In 1898, the philosopher William James spent a weekend in Keene Valley, in the Adirondack mountain range of upstate New York. He spent many summers in the region and wrote of the landscape: “I doubt if there be anything like it in Europe. Your mountains may be grander, but you have nowhere this carpet of absolutely primitive forest, with its indescribably sweet exaltations, spreading in every direction unbroken.” Later, in 1898, James described his Adirondacks exaltation as nothing short of a spiritual experience, one that involved not a conversion to a particular mode of religious belief but instead an acceptance of the mere possibility of a state beyond the reach of the rational, political mind. “The sky swept itself clear of every trace of cloud or vapor, the wind entirely ceased, so that the fire-smoke rose straight up to heaven,” James recalled. “The moon rose and hung above the scene before midnight, leaving only a few of the larger stars visible, and I got into a state of spiritual alertness of the most vital description…” It was the sort of vision to which James gave special attention in his lectures on the Varieties of Religious Experience. There he spoke of “regeneration by relaxing, by letting go… [by] giving your little private convulsive self a rest, and finding that a greater Self is there.”
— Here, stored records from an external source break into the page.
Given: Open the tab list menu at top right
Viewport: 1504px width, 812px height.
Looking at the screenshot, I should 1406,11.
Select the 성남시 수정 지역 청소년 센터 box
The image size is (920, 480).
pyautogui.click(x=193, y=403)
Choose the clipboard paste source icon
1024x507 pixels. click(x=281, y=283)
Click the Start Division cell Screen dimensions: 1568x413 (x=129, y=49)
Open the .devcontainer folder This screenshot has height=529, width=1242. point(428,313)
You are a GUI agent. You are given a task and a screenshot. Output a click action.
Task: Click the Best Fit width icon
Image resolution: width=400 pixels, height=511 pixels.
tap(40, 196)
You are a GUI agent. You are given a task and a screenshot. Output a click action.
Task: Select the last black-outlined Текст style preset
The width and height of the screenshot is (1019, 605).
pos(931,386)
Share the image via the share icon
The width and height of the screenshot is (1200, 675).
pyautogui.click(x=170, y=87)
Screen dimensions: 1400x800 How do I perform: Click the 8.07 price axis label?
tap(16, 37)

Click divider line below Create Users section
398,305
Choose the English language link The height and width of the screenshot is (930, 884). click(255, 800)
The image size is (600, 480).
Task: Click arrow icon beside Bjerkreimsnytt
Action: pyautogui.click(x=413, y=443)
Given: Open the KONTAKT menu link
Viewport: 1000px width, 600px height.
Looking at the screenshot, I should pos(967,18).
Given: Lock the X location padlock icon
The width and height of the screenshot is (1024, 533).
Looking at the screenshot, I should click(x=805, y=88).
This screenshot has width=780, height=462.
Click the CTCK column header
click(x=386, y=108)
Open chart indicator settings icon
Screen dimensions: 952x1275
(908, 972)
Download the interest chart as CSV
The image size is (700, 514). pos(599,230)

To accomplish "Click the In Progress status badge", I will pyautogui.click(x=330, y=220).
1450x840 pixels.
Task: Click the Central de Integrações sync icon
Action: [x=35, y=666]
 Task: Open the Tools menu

In an interesting coincidence, Keene Valley was the scene of a seminal event in the life of Charles Ives. There he had a vision of an enormous musical work that he would come to call his Universe Symphony, and that he never came within sight of finishing, perhaps because he knew from the outset that his vision was unrealizable. It was his old dream of a music rising up out of the earth: American, natural, universal. The symphony was to begin with a section titled “pulse of the Universe,” in which percussion instruments piled on layer upon layer of rhythmic pulses, all subdivisions of a slow pulse on a bell. This would be followed by a similar tower of harmony, representing “the body of the earth, from whence the rocks, trees and mountains rise.” In his most ambitious conception of the Universe Symphony, Ives envisioned from five to fourteen groups of instruments playing on separate hills or mountains. Each group would have its own home chord, assembled from a particular scale or system of tuning: “…perfectly tuned correct scales, some well tempered little scales, a scale of overtones with the divisions as near as determinable by acousticon, scales of smaller division than a semitone, scales of uneven division greater than a whole tone, scales with no octave, some of them [with] no octave for several octaves—but all with their root in a fixed tone, 32-foot, began [from] pedal A, 5th octave below.” One day, perhaps, some ambitious hamlet in New England will use unknown technologies to realize Ives’s full vision, in which voices of all races and traditions mingle over the drone of God.